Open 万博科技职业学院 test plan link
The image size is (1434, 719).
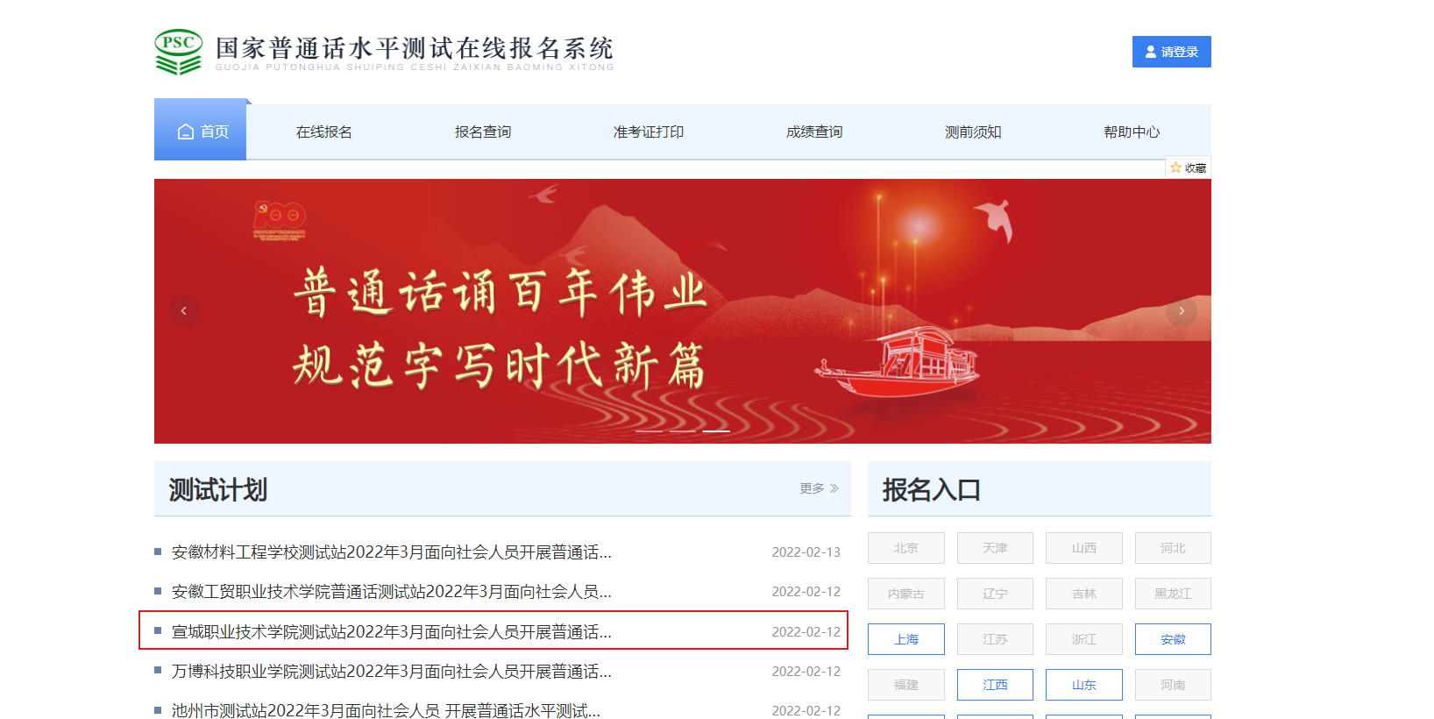pyautogui.click(x=392, y=671)
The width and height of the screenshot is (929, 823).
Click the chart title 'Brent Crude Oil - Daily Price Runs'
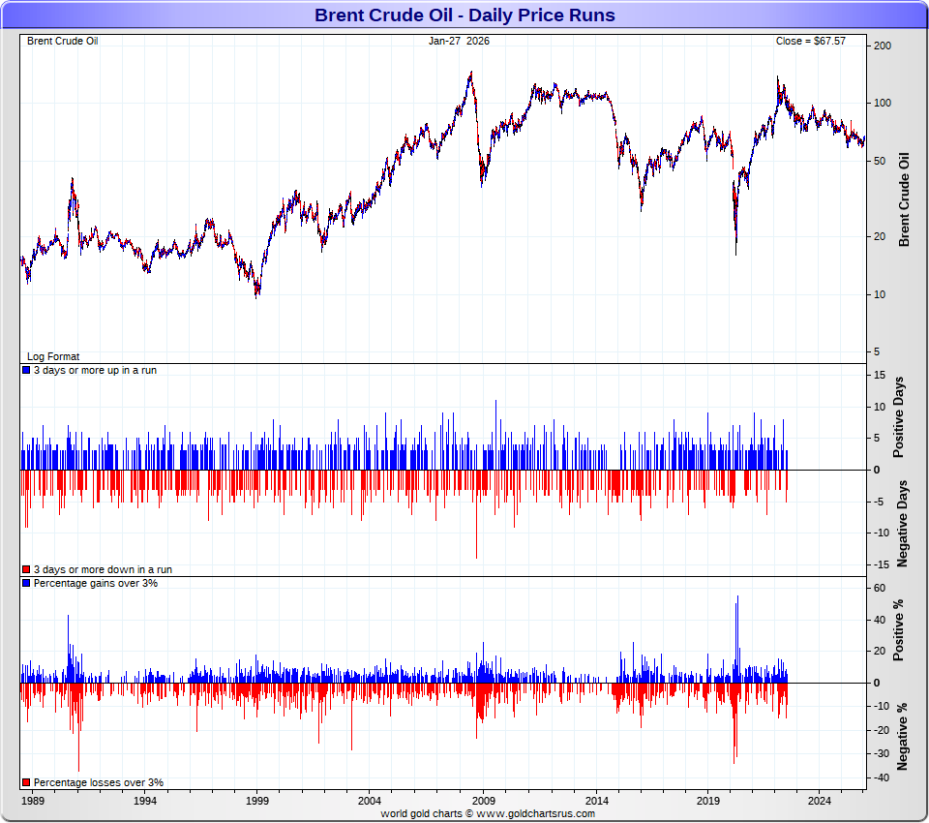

**WHAT TO WORK ON**
An exact reproduction of every record above is required, with no pictures included.

**ANSWER SECTION**
Open 万博科技职业学院 test plan link
The image size is (1434, 719).
pyautogui.click(x=392, y=671)
The width and height of the screenshot is (929, 823).
Click the chart title 'Brent Crude Oil - Daily Price Runs'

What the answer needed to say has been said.